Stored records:
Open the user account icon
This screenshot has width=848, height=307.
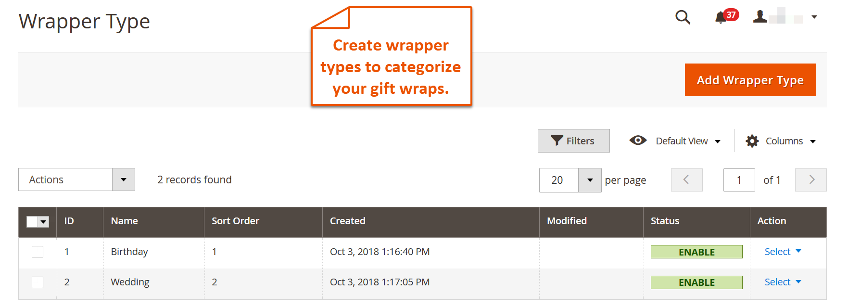click(x=760, y=17)
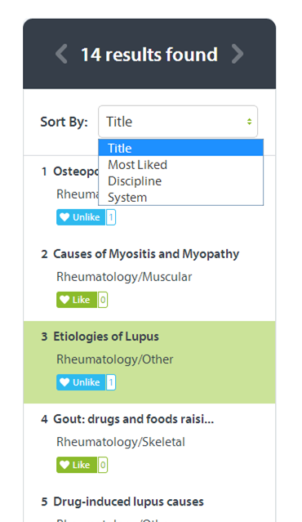Click heart icon on Osteoporosis Unlike button
The image size is (302, 522).
(64, 217)
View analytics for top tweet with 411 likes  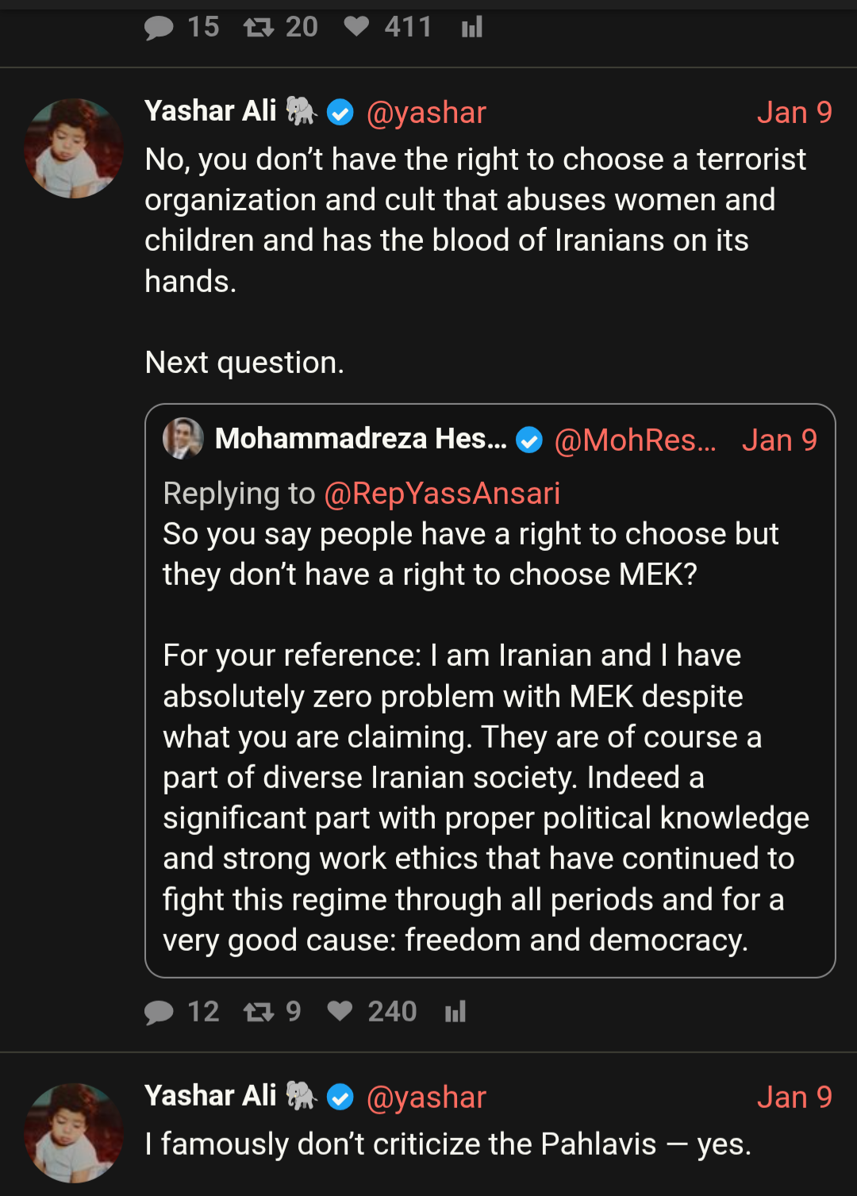tap(472, 28)
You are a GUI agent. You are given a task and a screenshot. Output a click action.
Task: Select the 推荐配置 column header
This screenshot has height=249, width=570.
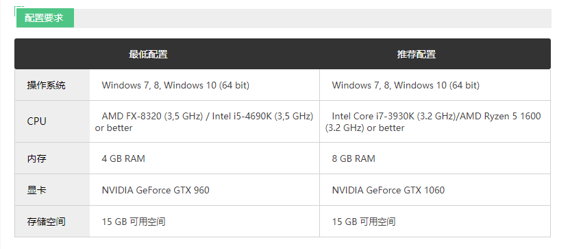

== WHAT YOU HAVE TO DO ==
Count the lines of the records above that contain the word "This", with case counting, and reply with only the number.

== RESULT BELOW ==
2